Cable bacteria activity can strongly impact sedimentary Fe and S cycling,[6,7,13] because the acidification of the pore water (pH ∼6.5; Figure S13B)[5,11] can facilitate the dissolution of FeS and promote the formation of Fe oxides.[8,12] The FeS + FeOx pool in the upper part of the sediment (Figure F) provides insight into the maximum amount of Fe oxides that can be formed on a seasonal basis. This amount of Fe oxides ultimately controls how much ∑H2S can be sequestered before free ∑H2S is released into the water column during bottom water anoxia.

In the Gulf of Finland at site GOF5, the metabolic activity of cable bacteria and associated pore water acidification in spring likely contributed to the formation of the Fe oxides (0.17 mol m–2) observed in the surface sediment in June 2016 (Figures F and 4A). The estimated depletion of FeS at GOF5 over the first 2.5 cm is 0.17 mol m–2 (Figure B). Assuming that all Fe2+ released upon dissolution of FeS would precipitate as Fe oxides upon contact with O2, this would give an increase in Fe oxides of 0.17 mol m–2, which is in line with our observations. The abundant presence of Fe oxides in surface sediments has previously been shown to delay euxinia in seasonally hypoxic Lake Grevelingen.[6] At our site GOF5, the sulfate reduction rate was 2 mmol m–2 day–1. This would imply that if the activity of the cable bacteria ceases because of the onset of hypoxia, the Fe oxide layer can temporarily delay the escape of ΣH2S from the sediment for a period of ∼85 days.

Figure 4

Solid-phase profiles of (A) labile Fe(III) oxides (FeOx) and (B) FeS (AVS) for GOF5 in June 2016.
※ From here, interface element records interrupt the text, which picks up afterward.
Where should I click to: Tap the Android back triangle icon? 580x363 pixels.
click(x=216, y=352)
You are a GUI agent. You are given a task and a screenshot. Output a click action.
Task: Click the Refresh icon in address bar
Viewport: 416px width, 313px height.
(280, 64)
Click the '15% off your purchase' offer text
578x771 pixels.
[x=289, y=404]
An alternative mechanism for the development of an Fe oxide layer could be bioirrigation by Marenzelleria. These Marenzellaria are capable of pumping O2 into pore waters, thereby enhancing the oxidation of reduced Fe.[51] However, the number of Marenzellaria that was observed at GOF5 was relatively moderate (1100 ± 225 ind. m–2; Table ), and results of a reactive transport model for a similar site suggest that much higher population densities >3000 ind. m–2 are required to have a significant effect on the formation of Fe oxides.[51] Bioirrigation by Marenzelleria also typically leads to oxidation of the sediment down to a depth of several centimeters.[51] Because we observed Fe oxides only within the top 1 cm of the surface sediment at site GOF5, this confirms that the role of Marenzelleria with respect to oxidation of the sediment by bioirrigation was likely negligible. The insignificant impact of Marenzelleria on biorrigation is further supported by bromide incubations performed on intact sediment cores retrieved from site LF1 and Arkona (Supporting Information 1.10; Figure S14). These incubations indicate very low rates of bioirrigation at site LF1 and Arkona, despite the presence of polychaetes (Table ).
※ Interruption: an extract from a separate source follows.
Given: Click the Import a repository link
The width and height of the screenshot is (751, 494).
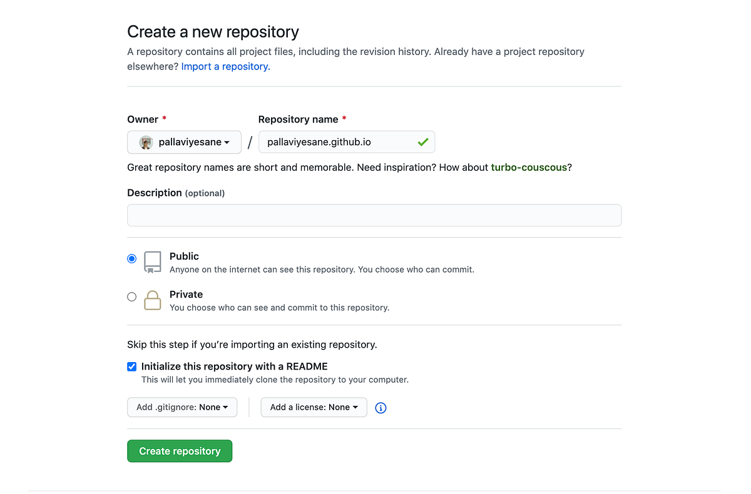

Water column monitoring data indicate that the bottom waters in the Gulf of Finland are rarely euxinic (Figure A). We suggest that cable bacteria are responsible for the absence of ∑H2S in the bottom water of the Gulf of Finland in summer, by inducing the formation of strong surface enrichments of Fe oxides in winter and/or spring. The Gulf of Finland is only the second system for which this Fe oxide buffer mechanism has been suggested, after Lake Grevelingen, and the first with a relatively low bottom water salinity (∼9–11 versus ∼32).[52] The Fe oxide buffer mechanism induced by cable bacteria is likely of importance in many other eutrophic, brackish coastal areas characterized by moderate of disturbance by bioturbation, high bottom water O2 and a high sediment supply of ∑H2S.